▸ WHAT THIS TASK INVOLVES
Lines in the listing below may contain the word "video". State how many do, and nothing more.

▸ GIVEN RECORDS
==============================

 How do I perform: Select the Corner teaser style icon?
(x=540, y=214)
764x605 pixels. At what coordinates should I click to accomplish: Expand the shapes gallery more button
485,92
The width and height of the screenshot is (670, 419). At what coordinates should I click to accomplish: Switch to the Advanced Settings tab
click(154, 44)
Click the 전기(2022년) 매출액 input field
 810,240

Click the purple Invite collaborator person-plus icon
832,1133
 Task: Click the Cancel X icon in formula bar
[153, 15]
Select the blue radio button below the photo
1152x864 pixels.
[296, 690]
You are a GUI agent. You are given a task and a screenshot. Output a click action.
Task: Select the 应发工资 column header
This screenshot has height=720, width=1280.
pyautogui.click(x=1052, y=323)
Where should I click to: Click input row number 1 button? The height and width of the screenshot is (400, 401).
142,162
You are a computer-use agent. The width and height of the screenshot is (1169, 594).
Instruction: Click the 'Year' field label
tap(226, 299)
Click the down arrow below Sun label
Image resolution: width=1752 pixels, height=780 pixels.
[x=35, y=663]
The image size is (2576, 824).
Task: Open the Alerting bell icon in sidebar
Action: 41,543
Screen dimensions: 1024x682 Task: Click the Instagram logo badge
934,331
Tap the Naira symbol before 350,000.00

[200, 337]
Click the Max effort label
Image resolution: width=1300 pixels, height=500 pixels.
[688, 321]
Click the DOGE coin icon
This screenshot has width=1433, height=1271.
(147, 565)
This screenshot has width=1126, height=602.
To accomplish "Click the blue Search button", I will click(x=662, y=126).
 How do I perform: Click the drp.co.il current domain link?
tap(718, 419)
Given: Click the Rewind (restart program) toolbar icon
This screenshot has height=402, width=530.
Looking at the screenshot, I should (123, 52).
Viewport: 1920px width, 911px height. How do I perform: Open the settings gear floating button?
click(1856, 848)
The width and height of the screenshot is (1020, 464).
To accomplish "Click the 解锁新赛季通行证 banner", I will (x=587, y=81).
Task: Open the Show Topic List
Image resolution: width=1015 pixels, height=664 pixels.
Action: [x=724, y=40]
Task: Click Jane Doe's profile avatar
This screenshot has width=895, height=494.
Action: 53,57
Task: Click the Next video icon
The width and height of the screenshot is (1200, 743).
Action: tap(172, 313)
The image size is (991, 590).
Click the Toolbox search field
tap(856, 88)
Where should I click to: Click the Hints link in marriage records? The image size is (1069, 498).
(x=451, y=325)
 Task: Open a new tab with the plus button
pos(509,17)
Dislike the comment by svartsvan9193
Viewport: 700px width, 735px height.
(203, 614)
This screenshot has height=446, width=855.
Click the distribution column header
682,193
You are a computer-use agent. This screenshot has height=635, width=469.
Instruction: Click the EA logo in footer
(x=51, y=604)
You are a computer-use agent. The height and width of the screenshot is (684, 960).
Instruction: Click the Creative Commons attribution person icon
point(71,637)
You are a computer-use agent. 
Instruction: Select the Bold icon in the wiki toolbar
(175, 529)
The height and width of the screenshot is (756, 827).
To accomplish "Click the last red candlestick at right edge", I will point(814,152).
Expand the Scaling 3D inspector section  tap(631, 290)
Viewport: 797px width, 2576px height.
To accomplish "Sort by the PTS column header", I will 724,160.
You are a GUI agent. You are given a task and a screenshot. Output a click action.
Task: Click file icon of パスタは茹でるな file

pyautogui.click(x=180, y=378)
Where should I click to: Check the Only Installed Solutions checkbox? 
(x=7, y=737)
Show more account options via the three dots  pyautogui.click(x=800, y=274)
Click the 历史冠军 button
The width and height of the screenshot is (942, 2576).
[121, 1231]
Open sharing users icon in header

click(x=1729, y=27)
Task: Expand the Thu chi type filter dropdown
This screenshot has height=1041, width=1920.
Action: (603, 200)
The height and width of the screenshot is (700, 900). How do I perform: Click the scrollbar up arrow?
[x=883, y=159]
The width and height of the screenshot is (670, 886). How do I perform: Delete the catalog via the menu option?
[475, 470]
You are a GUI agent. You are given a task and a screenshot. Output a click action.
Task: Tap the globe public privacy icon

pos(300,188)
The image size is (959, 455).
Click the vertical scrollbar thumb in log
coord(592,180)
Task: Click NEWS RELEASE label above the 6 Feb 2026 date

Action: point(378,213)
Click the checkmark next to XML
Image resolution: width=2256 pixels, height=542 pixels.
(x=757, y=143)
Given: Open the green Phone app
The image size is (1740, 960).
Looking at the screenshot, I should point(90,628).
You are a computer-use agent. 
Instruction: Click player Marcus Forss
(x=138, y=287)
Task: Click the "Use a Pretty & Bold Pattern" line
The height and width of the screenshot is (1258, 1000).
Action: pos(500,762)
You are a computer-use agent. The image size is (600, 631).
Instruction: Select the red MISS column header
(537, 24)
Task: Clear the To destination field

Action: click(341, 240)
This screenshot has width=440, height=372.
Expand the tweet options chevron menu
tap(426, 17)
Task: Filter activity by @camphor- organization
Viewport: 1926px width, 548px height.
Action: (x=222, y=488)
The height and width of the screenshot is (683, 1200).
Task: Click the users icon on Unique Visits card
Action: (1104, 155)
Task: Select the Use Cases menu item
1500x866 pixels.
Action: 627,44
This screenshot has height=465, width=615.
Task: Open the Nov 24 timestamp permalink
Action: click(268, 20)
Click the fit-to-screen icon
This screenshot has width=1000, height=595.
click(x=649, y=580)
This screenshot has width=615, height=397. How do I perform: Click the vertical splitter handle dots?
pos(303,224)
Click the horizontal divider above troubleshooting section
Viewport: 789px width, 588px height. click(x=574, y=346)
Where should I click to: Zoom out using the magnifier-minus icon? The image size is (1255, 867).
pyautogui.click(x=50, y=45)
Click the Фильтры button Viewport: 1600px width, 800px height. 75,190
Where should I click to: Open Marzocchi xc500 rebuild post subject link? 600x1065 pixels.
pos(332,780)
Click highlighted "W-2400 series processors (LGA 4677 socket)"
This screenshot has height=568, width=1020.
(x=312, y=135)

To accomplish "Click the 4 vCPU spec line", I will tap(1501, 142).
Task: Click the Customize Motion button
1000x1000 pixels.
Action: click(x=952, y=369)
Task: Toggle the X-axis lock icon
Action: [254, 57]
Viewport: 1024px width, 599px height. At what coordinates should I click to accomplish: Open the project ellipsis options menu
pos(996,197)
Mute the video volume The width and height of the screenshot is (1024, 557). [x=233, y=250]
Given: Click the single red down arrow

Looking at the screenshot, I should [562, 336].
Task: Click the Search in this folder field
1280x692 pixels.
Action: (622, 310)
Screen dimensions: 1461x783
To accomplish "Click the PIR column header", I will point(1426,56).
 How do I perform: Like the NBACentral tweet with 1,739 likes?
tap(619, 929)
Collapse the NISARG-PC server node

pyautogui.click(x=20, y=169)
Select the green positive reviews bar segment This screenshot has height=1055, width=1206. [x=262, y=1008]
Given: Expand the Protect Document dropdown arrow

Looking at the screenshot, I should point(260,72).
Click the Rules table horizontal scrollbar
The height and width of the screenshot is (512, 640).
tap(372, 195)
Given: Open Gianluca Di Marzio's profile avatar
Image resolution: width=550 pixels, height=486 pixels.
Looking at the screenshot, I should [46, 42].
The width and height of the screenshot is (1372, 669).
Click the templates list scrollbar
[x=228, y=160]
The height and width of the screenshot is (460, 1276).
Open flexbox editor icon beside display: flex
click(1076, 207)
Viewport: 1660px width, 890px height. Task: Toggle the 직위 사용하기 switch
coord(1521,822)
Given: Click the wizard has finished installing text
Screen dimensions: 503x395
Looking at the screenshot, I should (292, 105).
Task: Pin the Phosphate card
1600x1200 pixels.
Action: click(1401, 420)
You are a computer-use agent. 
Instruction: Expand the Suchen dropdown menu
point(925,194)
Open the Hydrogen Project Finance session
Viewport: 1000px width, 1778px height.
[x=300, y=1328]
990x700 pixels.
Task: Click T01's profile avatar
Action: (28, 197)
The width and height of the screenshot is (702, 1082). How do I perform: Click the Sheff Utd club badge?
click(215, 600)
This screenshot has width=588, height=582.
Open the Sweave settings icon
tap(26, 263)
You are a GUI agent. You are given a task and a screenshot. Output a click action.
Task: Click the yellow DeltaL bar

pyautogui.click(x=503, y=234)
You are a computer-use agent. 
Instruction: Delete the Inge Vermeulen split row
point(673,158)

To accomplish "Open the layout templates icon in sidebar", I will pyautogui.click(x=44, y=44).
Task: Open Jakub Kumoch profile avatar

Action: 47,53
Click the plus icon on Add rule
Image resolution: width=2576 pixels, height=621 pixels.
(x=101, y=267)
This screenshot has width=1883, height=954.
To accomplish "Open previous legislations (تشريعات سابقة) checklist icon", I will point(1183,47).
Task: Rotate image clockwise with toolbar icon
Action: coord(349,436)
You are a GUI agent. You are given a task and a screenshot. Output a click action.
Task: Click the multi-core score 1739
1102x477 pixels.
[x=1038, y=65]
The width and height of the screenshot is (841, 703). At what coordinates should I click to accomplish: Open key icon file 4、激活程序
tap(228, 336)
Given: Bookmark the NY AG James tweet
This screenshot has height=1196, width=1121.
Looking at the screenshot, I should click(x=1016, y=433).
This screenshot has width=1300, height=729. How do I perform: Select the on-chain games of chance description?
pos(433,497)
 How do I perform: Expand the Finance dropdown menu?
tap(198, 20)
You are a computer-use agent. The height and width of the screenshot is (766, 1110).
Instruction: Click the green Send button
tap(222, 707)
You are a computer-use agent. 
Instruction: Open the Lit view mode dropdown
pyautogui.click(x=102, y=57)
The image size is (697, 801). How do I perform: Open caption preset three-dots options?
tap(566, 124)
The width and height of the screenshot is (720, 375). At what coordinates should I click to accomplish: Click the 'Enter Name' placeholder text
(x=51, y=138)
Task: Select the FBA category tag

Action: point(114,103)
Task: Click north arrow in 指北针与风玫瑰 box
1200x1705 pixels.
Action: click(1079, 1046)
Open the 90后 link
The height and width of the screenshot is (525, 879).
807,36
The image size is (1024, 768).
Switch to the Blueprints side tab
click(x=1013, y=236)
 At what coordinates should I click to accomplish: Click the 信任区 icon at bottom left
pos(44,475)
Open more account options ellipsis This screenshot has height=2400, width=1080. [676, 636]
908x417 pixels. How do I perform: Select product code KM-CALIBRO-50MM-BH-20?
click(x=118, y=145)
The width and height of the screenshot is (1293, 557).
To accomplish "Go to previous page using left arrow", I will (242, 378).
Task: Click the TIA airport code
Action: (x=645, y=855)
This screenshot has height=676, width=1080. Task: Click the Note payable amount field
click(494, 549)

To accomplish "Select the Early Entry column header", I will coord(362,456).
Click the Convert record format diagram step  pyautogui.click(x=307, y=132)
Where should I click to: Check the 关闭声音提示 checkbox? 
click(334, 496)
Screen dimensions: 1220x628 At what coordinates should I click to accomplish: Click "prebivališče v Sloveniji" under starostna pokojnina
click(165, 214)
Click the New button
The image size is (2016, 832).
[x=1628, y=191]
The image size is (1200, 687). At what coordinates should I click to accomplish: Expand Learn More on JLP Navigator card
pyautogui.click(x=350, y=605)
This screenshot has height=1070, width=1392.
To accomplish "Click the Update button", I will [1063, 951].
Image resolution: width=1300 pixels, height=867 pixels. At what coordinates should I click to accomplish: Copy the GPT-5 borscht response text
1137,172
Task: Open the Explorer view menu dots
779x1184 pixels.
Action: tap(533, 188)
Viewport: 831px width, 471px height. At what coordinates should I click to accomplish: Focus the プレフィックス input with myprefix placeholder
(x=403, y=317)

==============================

▸ EXERCISE RESPONSE
2